* Your objective *
Count the lines that contain the string "computer" in the records beneath, and respond with the number only.
++++++
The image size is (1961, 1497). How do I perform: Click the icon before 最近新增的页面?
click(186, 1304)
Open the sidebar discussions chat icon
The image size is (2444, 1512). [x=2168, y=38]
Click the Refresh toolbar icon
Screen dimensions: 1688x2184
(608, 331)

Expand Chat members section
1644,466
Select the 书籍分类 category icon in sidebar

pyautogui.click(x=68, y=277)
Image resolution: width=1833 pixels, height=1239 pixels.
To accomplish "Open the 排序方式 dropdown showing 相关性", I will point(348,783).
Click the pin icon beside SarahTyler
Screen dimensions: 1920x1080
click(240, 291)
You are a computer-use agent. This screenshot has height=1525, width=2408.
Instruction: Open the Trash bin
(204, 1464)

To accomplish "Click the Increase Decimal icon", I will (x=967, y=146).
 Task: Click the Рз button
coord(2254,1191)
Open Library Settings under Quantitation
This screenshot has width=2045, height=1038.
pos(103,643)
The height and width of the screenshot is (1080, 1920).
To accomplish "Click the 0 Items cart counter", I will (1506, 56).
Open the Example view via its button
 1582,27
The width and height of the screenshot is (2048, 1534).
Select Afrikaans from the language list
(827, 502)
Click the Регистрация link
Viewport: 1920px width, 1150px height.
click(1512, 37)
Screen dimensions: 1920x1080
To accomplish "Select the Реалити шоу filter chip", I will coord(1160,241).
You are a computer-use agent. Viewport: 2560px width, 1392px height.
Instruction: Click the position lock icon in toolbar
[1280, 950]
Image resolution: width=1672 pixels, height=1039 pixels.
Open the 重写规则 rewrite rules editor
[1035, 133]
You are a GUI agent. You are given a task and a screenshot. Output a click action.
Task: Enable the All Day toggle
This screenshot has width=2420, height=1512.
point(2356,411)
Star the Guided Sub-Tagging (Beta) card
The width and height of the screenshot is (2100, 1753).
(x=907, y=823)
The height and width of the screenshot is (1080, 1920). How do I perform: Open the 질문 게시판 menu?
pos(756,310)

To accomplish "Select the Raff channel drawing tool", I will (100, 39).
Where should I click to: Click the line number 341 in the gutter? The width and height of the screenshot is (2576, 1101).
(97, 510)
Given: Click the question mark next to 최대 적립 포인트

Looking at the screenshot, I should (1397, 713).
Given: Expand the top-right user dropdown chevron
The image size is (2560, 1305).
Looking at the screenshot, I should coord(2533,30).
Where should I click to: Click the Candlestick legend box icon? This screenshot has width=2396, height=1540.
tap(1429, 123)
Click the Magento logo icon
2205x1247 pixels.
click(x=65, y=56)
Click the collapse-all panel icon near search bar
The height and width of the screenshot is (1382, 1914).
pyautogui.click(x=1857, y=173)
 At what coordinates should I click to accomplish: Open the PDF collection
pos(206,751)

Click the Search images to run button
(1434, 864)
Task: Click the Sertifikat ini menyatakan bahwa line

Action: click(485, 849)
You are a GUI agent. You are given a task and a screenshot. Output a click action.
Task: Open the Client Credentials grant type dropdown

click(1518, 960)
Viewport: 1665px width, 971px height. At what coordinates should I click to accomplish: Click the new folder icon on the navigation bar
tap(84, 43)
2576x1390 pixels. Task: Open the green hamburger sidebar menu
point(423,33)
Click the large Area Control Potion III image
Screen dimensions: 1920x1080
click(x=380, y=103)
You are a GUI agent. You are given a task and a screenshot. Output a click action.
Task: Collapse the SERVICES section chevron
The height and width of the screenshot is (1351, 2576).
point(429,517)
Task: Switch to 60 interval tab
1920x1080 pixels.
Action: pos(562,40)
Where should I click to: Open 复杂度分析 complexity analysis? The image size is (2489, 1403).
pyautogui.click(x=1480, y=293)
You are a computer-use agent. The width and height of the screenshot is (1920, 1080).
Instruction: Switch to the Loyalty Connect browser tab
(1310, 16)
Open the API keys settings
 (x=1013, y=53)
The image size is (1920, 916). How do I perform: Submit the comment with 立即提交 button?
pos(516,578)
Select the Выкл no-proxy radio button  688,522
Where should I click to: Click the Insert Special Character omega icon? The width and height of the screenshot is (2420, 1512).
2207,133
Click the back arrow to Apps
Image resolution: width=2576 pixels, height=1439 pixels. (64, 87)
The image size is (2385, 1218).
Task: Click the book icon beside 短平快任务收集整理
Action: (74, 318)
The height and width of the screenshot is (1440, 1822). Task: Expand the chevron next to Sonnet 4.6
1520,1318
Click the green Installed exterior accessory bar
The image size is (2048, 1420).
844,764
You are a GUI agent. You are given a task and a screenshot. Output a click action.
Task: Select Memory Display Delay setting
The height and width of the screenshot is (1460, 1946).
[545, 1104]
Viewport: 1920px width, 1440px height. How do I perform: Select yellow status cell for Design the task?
++++++
* Answer to this problem *
3